→ ASSIGNED TASK
Provide again, from the entries below, every line from the one containing "Yes! I am interested (640, 1098)" through the one containing "Requirement Details (199, 1466)", exactly as written, and no other line.

→ GIVEN DATA
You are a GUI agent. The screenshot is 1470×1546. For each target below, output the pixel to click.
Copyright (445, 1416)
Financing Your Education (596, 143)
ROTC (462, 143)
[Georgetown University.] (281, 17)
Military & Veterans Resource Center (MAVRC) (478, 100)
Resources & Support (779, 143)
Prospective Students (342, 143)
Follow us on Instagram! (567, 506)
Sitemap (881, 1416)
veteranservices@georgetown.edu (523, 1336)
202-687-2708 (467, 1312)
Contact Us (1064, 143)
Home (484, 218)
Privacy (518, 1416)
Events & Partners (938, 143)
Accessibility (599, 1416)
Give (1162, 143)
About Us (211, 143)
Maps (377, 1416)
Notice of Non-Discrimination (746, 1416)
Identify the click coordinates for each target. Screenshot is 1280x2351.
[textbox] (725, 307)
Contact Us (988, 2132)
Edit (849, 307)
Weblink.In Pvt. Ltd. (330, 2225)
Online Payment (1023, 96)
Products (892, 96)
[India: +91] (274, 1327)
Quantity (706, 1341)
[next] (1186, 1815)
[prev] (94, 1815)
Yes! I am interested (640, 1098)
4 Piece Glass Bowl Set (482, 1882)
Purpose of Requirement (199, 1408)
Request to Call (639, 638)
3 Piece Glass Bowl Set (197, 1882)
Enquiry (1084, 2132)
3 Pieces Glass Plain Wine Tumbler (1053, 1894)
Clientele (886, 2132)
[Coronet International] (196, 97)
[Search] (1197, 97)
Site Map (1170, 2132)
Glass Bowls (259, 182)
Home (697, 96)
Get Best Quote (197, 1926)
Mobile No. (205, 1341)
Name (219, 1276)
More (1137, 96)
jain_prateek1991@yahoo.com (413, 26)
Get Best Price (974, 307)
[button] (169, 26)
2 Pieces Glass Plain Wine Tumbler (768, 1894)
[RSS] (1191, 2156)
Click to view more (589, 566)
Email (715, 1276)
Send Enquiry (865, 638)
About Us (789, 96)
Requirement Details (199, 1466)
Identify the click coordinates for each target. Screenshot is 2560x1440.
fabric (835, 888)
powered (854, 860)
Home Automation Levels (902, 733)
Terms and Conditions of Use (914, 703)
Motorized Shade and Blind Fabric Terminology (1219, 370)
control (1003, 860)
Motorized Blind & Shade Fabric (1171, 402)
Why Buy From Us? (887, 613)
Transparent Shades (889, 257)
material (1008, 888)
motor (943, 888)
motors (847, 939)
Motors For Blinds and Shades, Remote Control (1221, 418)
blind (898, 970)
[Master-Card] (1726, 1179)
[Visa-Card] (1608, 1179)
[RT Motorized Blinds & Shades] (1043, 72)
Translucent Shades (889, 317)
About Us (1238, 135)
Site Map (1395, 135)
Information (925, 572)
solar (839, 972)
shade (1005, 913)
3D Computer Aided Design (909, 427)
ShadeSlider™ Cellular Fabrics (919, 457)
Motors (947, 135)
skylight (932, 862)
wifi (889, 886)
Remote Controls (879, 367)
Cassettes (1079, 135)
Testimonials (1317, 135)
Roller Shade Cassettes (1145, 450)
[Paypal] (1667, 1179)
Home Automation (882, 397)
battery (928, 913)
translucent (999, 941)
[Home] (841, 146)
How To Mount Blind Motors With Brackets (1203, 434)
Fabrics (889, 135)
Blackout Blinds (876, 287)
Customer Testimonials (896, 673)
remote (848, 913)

→ ANSWER TO THIS PROBLEM
Yes! I am interested (640, 1098)
4 Piece Glass Bowl Set (482, 1882)
Purpose of Requirement (199, 1408)
Request to Call (639, 638)
3 Piece Glass Bowl Set (197, 1882)
Enquiry (1084, 2132)
3 Pieces Glass Plain Wine Tumbler (1053, 1894)
Clientele (886, 2132)
[Coronet International] (196, 97)
[Search] (1197, 97)
Site Map (1170, 2132)
Glass Bowls (259, 182)
Home (697, 96)
Get Best Quote (197, 1926)
Mobile No. (205, 1341)
Name (219, 1276)
More (1137, 96)
jain_prateek1991@yahoo.com (413, 26)
Get Best Price (974, 307)
[button] (169, 26)
2 Pieces Glass Plain Wine Tumbler (768, 1894)
[RSS] (1191, 2156)
Click to view more (589, 566)
Email (715, 1276)
Send Enquiry (865, 638)
About Us (789, 96)
Requirement Details (199, 1466)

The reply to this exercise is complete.